◆ Materials provided

⟨

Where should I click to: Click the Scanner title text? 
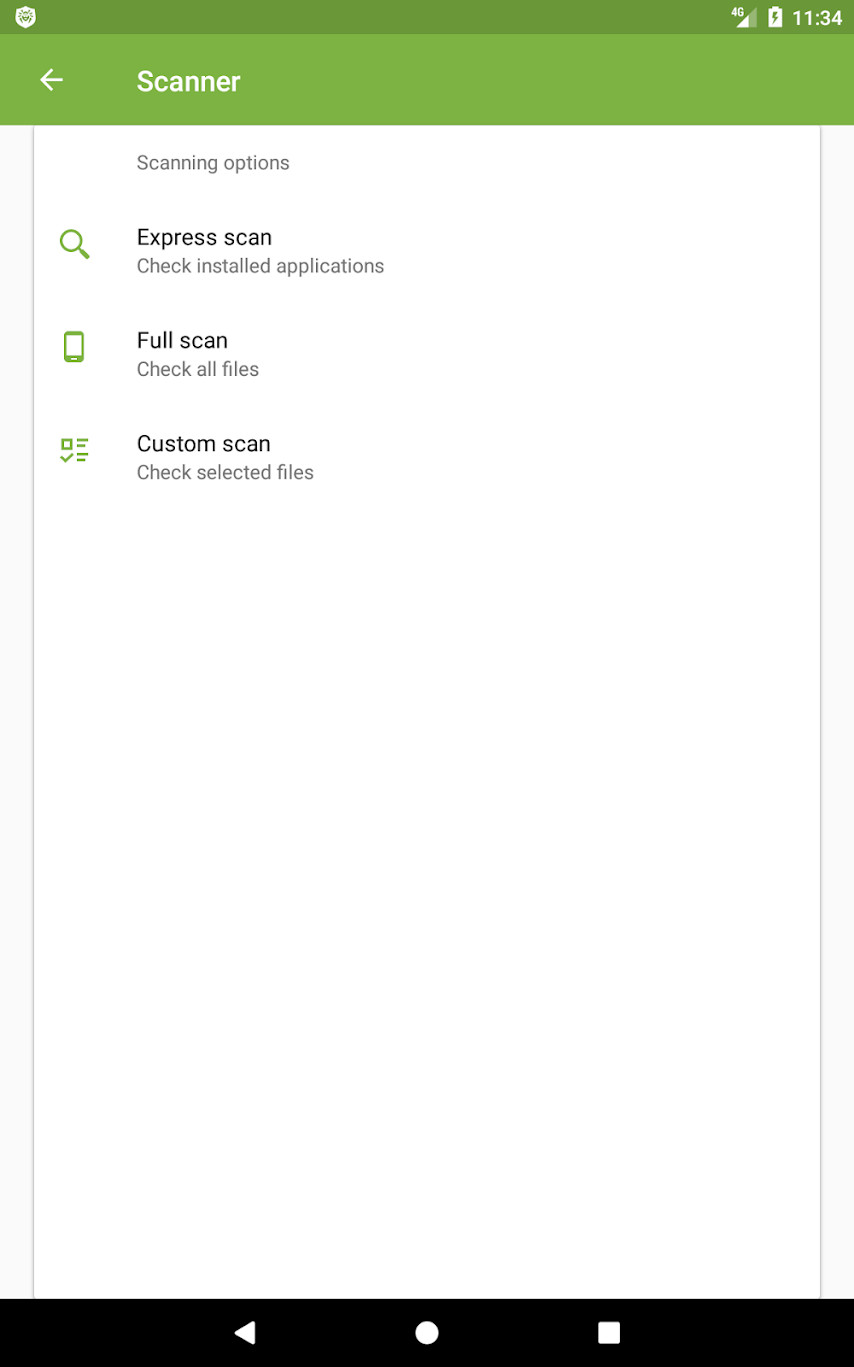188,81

⟩
⟨

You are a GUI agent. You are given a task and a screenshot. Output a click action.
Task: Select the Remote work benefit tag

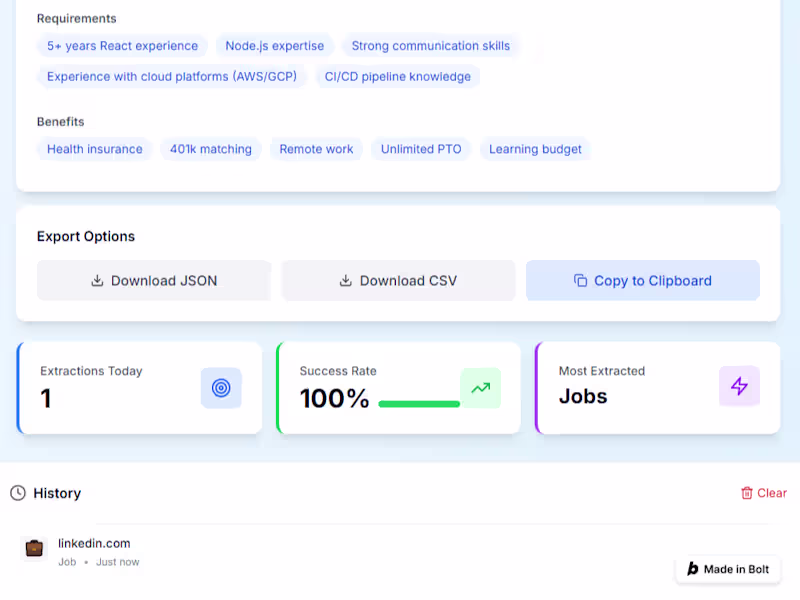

⟩
⟨

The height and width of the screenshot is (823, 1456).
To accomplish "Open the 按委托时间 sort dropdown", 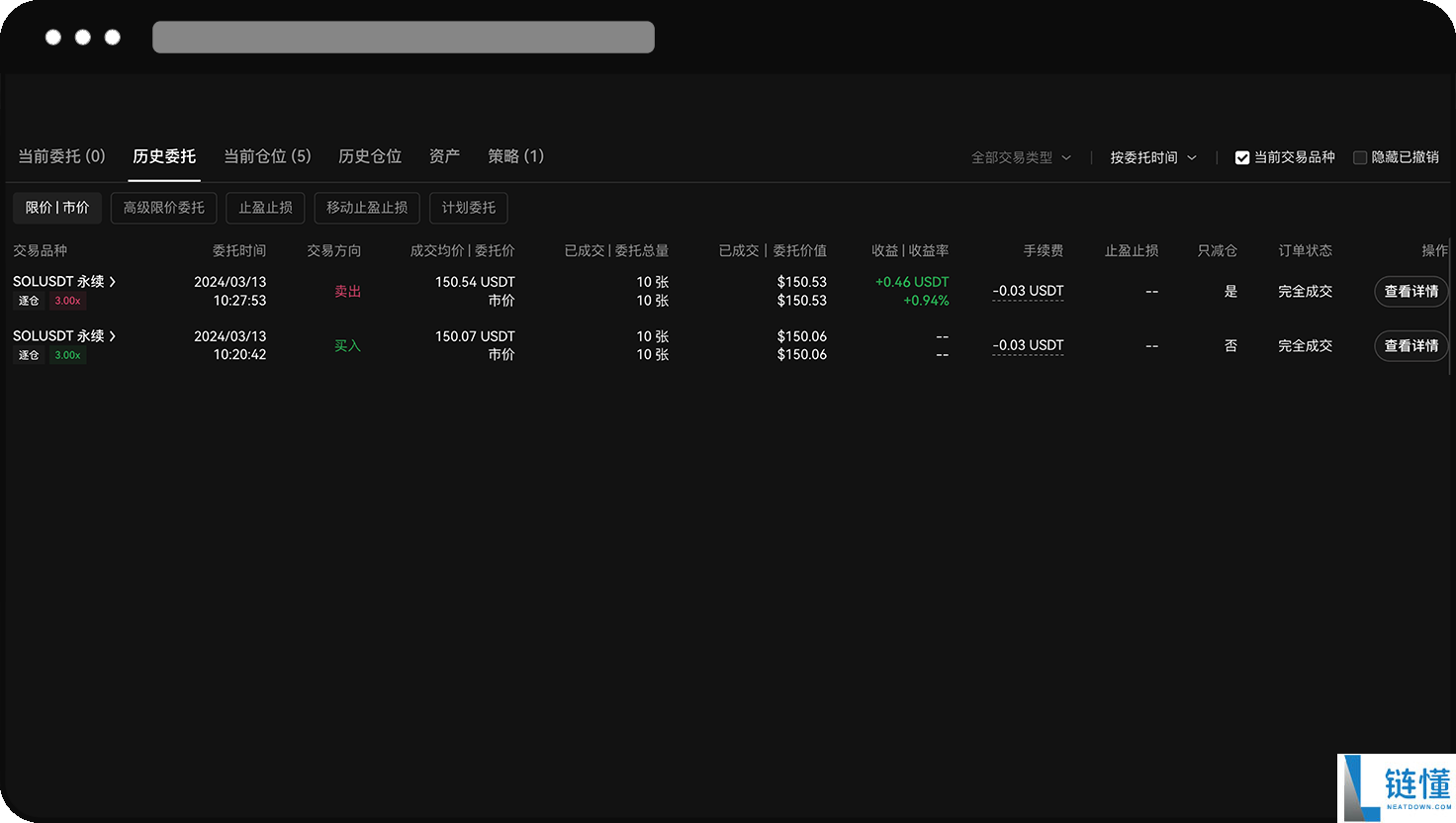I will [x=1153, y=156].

⟩

Convert the data from the line containing "You are a GUI" up to and including the line containing "Task: Select the Remote work benefit tag" into a Markdown table with columns Row and Line, one numbered row per line and blank lines omitted.

| Row | Line |
|---|---|
| 1 | You are a GUI agent. You are given a task and a screenshot. Output a click action. |
| 2 | Task: Select the Remote work benefit tag |